Mardi soir, les chaînes de télé américaines passaient en boucle des images en noir et blanc d'une autre époque, montrant les hommes du président au moment du pire scandale de l'histoire des États-Unis, le Watergate, qui a conduit à la démission de Richard Nixon. Partout dans les médias, sur Twitter, au Congrès, tout le monde faisait le rapprochement avec le « Massacre du samedi soir », ce jour d'octobre 1973 où Nixon a décidé la mise à pied du procureur indépendant Archibald Cox chargé de l'enquête sur le cambriolage de l'immeuble du Watergate. Elliot Richardson a refusé et manifesté son opposition en démissionnant, tout comme son numéro deux. C'est finalement Robert Bork, le numéro trois qui a appliqué les ordres de Nixon.
« C'est Nixonien », a tweeté mardi le sénateur démocrate Bob Casey après l'annonce du limogeage de James Comey, le patron du FBI, par Donald Trump.
Mais le parallèle s'arrête là. À l'automne 1973, Nixon est très mal en point. Les enquêtes ont montré que le cambriolage et la volonté d'étouffer l'affaire remontaient jusqu'à la Maison-Blanche. Il a du limoger des conseillers, accepter la nomination d'un procureur indépendant et il est désormais acquis qu'il existe des enregistrements. Et il n'est pas allé cependant jusqu'à débarquer le patron du FBI comme le fait remarquer un tweet moqueur de Bibliothèque présidentielle de Nixon qui a posté une photo de l'ex-président avec ce texte : « Fait amusant : le président Nixon n'a jamais limogé le directeur du FBI. »
C'est la première fois qu'un président vire le chef du FBI alors qu'une enquête contre ses conseillers et son équipe est en cours. Il est trop tôt pour savoir si le limogeage de Comey aura les mêmes conséquences que le renvoi de Cox.
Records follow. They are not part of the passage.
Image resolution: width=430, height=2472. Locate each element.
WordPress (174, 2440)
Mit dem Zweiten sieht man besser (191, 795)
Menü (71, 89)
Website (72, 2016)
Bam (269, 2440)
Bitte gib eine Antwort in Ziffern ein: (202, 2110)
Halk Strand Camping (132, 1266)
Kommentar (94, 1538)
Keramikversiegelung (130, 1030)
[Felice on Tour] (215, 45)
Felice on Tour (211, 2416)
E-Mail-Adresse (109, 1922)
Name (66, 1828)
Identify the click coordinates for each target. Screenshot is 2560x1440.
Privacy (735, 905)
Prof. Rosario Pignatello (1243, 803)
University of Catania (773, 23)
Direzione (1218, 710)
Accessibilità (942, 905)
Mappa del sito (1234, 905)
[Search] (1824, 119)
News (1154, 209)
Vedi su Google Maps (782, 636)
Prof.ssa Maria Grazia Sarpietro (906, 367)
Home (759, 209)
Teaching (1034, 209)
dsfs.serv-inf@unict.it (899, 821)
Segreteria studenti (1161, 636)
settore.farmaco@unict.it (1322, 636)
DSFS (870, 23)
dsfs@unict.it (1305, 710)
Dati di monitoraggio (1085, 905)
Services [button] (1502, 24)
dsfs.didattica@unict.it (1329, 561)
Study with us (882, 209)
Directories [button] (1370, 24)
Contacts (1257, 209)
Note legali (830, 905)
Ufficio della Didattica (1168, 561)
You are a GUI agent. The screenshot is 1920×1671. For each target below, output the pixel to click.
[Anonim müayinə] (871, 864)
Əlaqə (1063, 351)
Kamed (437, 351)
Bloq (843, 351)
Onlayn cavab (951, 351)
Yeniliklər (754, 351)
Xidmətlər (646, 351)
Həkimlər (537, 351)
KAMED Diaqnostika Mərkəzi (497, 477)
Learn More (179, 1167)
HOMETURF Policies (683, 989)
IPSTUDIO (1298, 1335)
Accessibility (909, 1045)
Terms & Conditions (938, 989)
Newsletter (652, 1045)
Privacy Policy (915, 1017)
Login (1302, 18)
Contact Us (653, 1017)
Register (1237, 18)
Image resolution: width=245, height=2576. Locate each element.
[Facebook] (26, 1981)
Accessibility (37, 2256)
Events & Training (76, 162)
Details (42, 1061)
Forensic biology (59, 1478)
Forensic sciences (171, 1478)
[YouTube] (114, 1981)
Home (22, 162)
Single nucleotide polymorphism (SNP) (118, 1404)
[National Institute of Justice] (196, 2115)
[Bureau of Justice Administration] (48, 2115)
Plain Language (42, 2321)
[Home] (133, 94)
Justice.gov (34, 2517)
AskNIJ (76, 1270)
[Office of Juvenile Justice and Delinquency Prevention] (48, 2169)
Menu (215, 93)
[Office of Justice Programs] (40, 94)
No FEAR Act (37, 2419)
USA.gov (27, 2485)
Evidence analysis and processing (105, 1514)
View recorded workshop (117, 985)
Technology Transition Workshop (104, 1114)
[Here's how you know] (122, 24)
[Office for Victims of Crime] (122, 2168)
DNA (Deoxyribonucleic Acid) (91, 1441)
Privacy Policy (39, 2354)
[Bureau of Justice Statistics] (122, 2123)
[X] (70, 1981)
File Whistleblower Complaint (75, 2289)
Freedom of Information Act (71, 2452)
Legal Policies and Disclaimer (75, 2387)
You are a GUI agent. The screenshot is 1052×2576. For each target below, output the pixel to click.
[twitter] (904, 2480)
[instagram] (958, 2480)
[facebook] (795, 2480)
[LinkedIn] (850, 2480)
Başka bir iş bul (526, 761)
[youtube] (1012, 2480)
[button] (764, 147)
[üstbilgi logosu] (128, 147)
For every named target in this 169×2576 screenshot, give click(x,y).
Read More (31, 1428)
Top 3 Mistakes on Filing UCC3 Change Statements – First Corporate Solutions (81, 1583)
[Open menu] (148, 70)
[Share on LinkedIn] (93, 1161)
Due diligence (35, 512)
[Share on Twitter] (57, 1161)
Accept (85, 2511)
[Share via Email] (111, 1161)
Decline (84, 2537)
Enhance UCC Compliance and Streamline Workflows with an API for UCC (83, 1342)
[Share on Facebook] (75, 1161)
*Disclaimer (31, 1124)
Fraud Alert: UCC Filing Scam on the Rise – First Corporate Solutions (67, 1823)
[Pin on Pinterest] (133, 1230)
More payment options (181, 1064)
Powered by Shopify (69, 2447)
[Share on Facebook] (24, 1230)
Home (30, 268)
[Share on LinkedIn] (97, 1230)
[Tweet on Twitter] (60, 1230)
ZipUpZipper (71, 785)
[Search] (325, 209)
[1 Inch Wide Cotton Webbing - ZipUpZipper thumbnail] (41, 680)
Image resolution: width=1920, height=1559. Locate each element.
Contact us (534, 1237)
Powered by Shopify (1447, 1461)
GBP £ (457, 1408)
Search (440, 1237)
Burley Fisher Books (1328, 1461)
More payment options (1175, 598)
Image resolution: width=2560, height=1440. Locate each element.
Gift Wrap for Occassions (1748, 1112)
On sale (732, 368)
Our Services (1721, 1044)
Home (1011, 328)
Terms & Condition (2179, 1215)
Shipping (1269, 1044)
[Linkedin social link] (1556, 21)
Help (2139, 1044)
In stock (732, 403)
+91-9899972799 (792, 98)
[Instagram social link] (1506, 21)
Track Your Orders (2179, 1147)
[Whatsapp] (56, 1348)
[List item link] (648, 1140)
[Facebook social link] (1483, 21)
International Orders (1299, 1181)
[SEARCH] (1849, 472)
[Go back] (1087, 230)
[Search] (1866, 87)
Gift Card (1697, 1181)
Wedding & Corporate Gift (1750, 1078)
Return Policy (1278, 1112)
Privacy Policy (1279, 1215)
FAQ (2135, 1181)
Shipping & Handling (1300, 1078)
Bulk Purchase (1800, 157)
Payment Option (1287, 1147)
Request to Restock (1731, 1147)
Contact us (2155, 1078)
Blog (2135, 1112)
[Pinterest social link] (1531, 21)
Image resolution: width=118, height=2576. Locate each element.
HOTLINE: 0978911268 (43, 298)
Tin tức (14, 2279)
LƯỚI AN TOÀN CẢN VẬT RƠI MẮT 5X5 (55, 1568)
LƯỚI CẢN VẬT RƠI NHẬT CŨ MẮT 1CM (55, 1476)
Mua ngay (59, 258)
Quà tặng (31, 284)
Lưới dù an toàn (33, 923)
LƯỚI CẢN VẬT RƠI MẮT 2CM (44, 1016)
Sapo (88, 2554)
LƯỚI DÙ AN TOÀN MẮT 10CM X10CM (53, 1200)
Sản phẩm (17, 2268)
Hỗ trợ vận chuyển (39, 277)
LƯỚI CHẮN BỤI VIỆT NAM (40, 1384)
La première tâche de la Maison-Blanche est de lui trouver un remplaçant. Mais il va falloir qu'il soit confirmé par le Sénat ce qui augure une bataille homérique, car, quel que soit le candidat, il sera considéré avec suspicion y compris au sein de l'Agence, où James Comey était populaire. Une fois en poste, il pourra demander à examiner l'intégralité du dossier des relations entre l'équipe de campagne de Donald Trump et la Russie. Il pourra ainsi freiner le processus ou même y mettre un terme.
Mauvais timing
Parallèlement, sur ce même dossier, les enquêtes du Sénat et de la Chambre des représentants se poursuivent. Mais pour le moment, le Congrès n'a guère montré de diligence. Dans certains cas, il semble même avoir freiné des quatre fers. Il y a quarante-cinq ans, le refus de Nixon de coopérer avec la justice avait suscité une opposition jusque dans le camp républicain. Mais le climat toxique qui règne à Washington n'est pas au rapprochement entre démocrates et républicains, même face à une action aussi extraordinaire que le limogeage de James Comey. Les démocrates et une poignée de républicains demandent la nomination d'un procureur indépendant, d'autres réclament une commission spéciale, ainsi du sénateur John Mc Cain. Mais une telle commission n'a pas, en général, de pouvoir judiciaire et se contente d'écrire un rapport.
Pire que le Watergate
Donald Trump a toujours dit que toute publicité, même mauvaise, était bonne à prendre. Mais ce renvoi aussi brutal risque de se retourner contre lui. Selon le site d'information Politico, le président est furieux de la couverture du scandale sur les liens avec la Russie. Il a particulièrement mal pris le fait que Comey ait affirmé devant le Sénat que Barack Obama ne l'avait pas mis sur écoutes, ce qui revenait à dire que le président était un affabulateur. Mais virer le patron du FBI remet l'affaire russe au premier plan et fait planer le soupçon que Donald Trump a quelque chose à cacher alors que, jusqu'ici, il n'y a pas eu de preuves de son implication personnelle.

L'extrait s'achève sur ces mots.